Una vez en el taxi, se sentó junto a la ventanilla abierta, que bajó todo lo que pudo. El conductor encendió un cigarrillo y puso en marcha la radio. Sus manos secas y morenas acariciaron durante un instante la fría estatuilla de la Madonna que colgaba del retrovisor antes de encender el motor.

– ¿Le interesa el fútbol? -le gritó-. Argentina ganó a Inglaterra en la Copa del Mundo de 1986. Supongo que sabrá quién es Diego Maradona.

– Mire, soy argentina, pero vivo en Inglaterra desde hace veinticuatro años -replicó exasperada.

– ¡No! -balbuceó, arrastrando la «o» en un largo suspiro.

– Sí -le respondió con firmeza.

– ¡No! -balbuceó él de nuevo, incapaz de creer que alguien pudiera querer irse de Argentina-. ¿Cómo se sintió durante la guerra de las Malvinas? -preguntó, mirándola por el retrovisor. Sofía hubiera preferido que mirara hacia delante, pero los años de residencia en Inglaterra habían suavizado sus modales. Si hubiera sido una auténtica argentina, le habría pegado cuatro gritos. El taxista pegó un bocinazo al coche que acababa de detenerse justo delante y tuvo que invadir el carril contrario, amenazando con el puño al conductor del otro vehículo que, igualmente iracundo, sacó el puño por la ventana y lo agitó en el aire, furibundo.

»¡Boludo! -suspiró, meneando la cabeza y dando una larga chupada al cigarrillo que le colgaba a un lado de la boca-. ¿Cómo se sintió? -volvió a preguntar.

– Fue una situación muy difícil. Mi esposo es inglés. Fue muy difícil para los dos. Ninguno de los dos queríamos la guerra.

– Ya lo sé, fue una guerra entre Gobiernos. No tuvo nada que ver con lo que la gente quería. Ese cabrón, Galtieri… Estuve en la Plaza de Mayo en 1982 aplaudiéndole por haber invadido las islas. Meses más tarde volví a la plaza a reclamar su sangre. Fue una guerra innecesaria. Tanta sangre derramada, y ¿para qué? Pura distracción. Eso es lo que fue, pura distracción.
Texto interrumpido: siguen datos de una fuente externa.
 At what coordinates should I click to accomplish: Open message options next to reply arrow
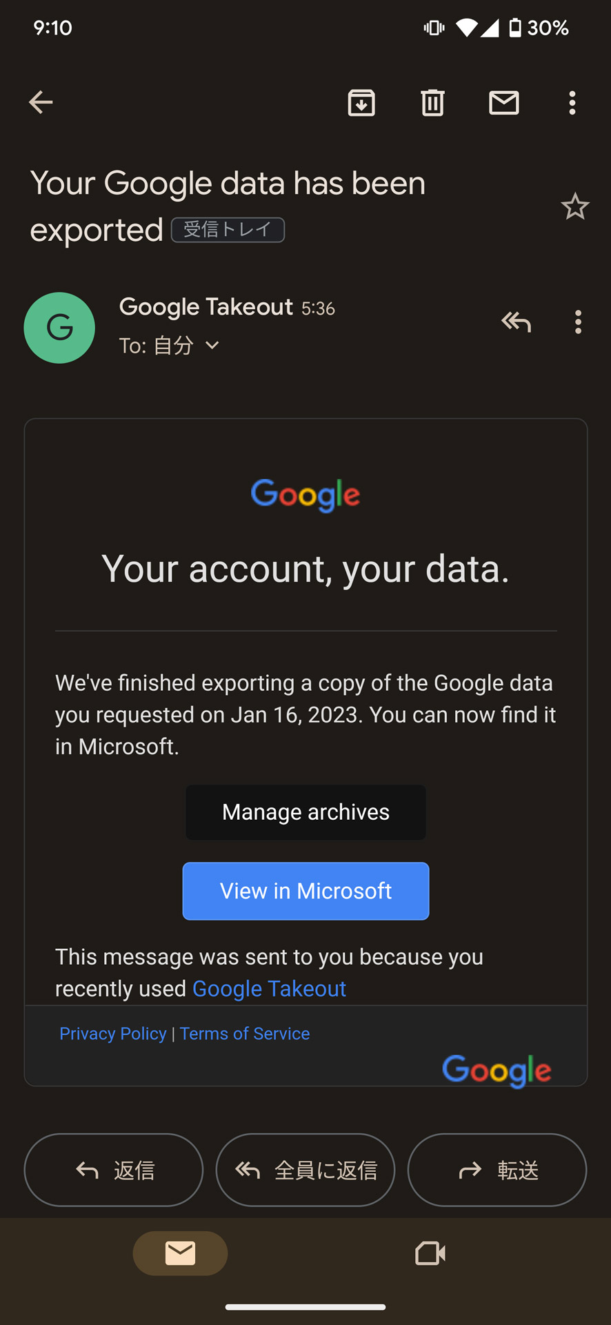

Mientras avanzaban a trompicones hacia la autopista que llevaba directamente al centro de Buenos Aires, Sofía miró por la ventana y vio un mundo que se abría ante sus ojos como un viejo amigo al que le hubiera cambiado la expresión de la cara. Era como si alguien hubiera transformado todos sus recuerdos, puliendo la herrumbre con la que había crecido y que tanto había querido. Mientras recorría la ciudad vio que los parques estaban muy limpios y llenos de parterres de flores cuidados con esmero. Los escaparates de las tiendas tenían relucientes marcos de bronce y mostraban las últimas colecciones europeas. Buenos Aires se parecía más a París que a una ciudad de Sudamérica.

– Parece increíble lo que ha cambiado la ciudad -dijo-. Da la sensación de ser una ciudad muy…, bueno, supongo que la palabra es «próspera».
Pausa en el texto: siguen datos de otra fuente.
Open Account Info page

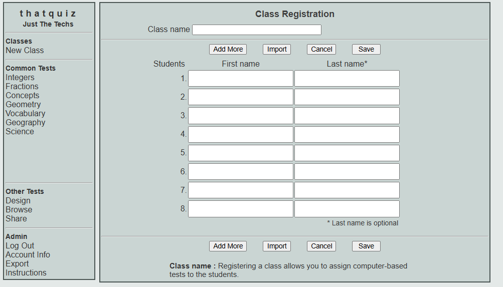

– ¿Dice usted que hace veinticuatro años que no venía? ¡Qué barbaridad! Se perdió la época de Alfonsín, cuando la inflación llegó a tal punto que tenía que cambiar las tarifas todos los días, incluso dos veces al día. Llegó un momento en que sólo aceptaba dólares. Era la única forma de no perder dinero. La gente perdía todos sus ahorros en cuestión de horas. Fue terrible. Pero ahora las cosas están mejor. Menem ha sido un buen presidente. Muy bueno -dijo, asintiendo en señal de aprobación-. El austral fue sustituido por el peso, cuyo valor se igualó al del dólar. Eso lo cambió todo. Ahora volvemos a depender de nuestra moneda y estamos muy orgullosos de ello. Un dólar por un peso, ¿se imagina?